- _Çalışmanın Amacı_
Yazıda belirtilenlere göre aşağıdaki soruları cevaplayınız.
(a) Yazı İşleri Müdürlüğü'ndeki arkadaşlar yazardan hangi konuda şikâyet ediyor?
(b) Yazar "kâri" sözcüğünün ne anlama geldiğini söylüyor?
(c) Yazara göre yazılarına neden dokunulamıyor?

- _Yazı_
10 Mayıs 2015 Pazar

SA1313/KY4-FM25: Bir Şizofrenle Söyleşi

"Ben baş müridime neyin ne olduğunu sorar görünürken onu imtihan ettiğimi anlıyorsundur herhalde? Zira bilgisizlik bizden uzaktır."


Çok zamandır sükut ettiğimden şekvâ eden kimi dostlar oldu. Şekvâlarında haksız sayılmamakla beraber benim dahi dinlenme ihtiyacım olduğuna kendileri de hak verecektir. Neyleyeceksiniz ki, insan denen canlı varlık tüm canlı varlıklar gibi bir takım noksanlarla mücehhezdir. Yemeye, içmeye, uyumaya, dinlenmeye ihtiyaç duyması gibi durumlar işbu noksanlıklardan sayabileceğimiz bir kaçıdır. Hal böyle olunca bizim dahi bu noksanlardan beri olmamızın imkânı olmadığını söylemek fazlalık olsa gerek. Fazlalıklardan uzak durmanın gereği bedihi iken uzattıkça uzatmanın manası nedir? Denilse, cevabımız sükut olur.

Yazı İşleri Müdürlüğü'nden arkadaşlar sık sık girişleri uzattığım yönünde şikâyet ediyorlar benim bu lüzumsuz uzunluklarımdan ötürü pek mühim haberlerden bir kısmını yayınlayacak yer bulamıyorlarmış. 


Söylemesi ayıp değil, mevkutemizin sahibi oldukça yakinim olduğu için yazılarıma dokunamıyorlar. Ve evet kimi mühim haberleri yayınlayamıyorlarmış. Konuya doğrudan doğruya girmiyormuş, uzattıkça uzatıyormuşum. Yorgunluğum da bundan imiş. 

Efendim, herkesin bir yoğurt yiyiş şekli vardır. Benim kârilerim -aman ha.. kâri okuyucu demektir, bunu belirtmemin nedeni, geçende redaktörlerden birinin yaptığı ukalalıktır. Güya ben hem “karı” sözcüğünü yazmayı bilmiyormuşum, hem de tümce içinde yanlış kullanmışmışım. Kâri sözcüğünün okuyucu anlamına geldiğini bilmeyenlerden redaktör yapılırsa “pir” sözcüğünü de pire okuyan allamelerin kasıla kasıla gezmesinde sakınca yoktur. Olamaz da. Sözü yine uzattık, benim de bir yoğurt yiyişim var ve kârilerim de- bu yoğurt yiyişten herhangi bir şikâyette bulunmamışlardır. Hani bulunmuş olsa haberimiz olur. Hem mevkutenin sahibi de her hangi bir uyarıda bulunmadığına göre size ne oluyor? Kraldan fazla kralcı olmayın beyefendiler. Olduğunuz yerlerin muhkemliği iki dudağım arasındadır bilesiniz.

- _Verilen Öğeler_
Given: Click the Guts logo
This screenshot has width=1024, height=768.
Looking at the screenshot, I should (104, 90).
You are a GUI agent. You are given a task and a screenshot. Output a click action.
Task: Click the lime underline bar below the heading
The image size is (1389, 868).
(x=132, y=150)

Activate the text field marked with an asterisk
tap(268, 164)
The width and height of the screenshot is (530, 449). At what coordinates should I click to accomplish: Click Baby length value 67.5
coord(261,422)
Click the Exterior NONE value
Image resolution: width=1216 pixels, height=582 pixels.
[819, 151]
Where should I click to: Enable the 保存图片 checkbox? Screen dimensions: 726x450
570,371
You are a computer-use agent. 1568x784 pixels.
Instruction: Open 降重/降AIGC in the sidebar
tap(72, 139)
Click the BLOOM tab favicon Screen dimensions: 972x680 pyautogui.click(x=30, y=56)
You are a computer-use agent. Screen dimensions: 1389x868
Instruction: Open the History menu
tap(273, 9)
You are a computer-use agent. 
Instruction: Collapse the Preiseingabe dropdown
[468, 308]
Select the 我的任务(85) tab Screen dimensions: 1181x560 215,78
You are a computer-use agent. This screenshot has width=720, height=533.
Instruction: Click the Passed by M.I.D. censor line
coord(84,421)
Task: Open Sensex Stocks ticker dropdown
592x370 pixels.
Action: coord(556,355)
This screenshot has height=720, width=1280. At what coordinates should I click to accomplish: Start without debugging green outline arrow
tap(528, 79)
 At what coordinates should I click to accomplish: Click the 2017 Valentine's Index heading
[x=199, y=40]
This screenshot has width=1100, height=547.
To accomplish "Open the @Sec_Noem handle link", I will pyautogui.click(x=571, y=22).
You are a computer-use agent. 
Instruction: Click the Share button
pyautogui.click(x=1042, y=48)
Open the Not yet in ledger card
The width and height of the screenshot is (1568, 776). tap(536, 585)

- _Nihai Cevap_
(a) Girişleri sık sık uzatmasından şikâyet ediyorlar. Bu uzunluklar yüzünden bazı mühim haberleri yayınlayacak yer bulamıyorlar.
(b) Okuyucu anlamına geldiğini söylüyor.
(c) Mevkutenin sahibi yazarın oldukça yakını olduğu için yazılarına dokunulamıyor.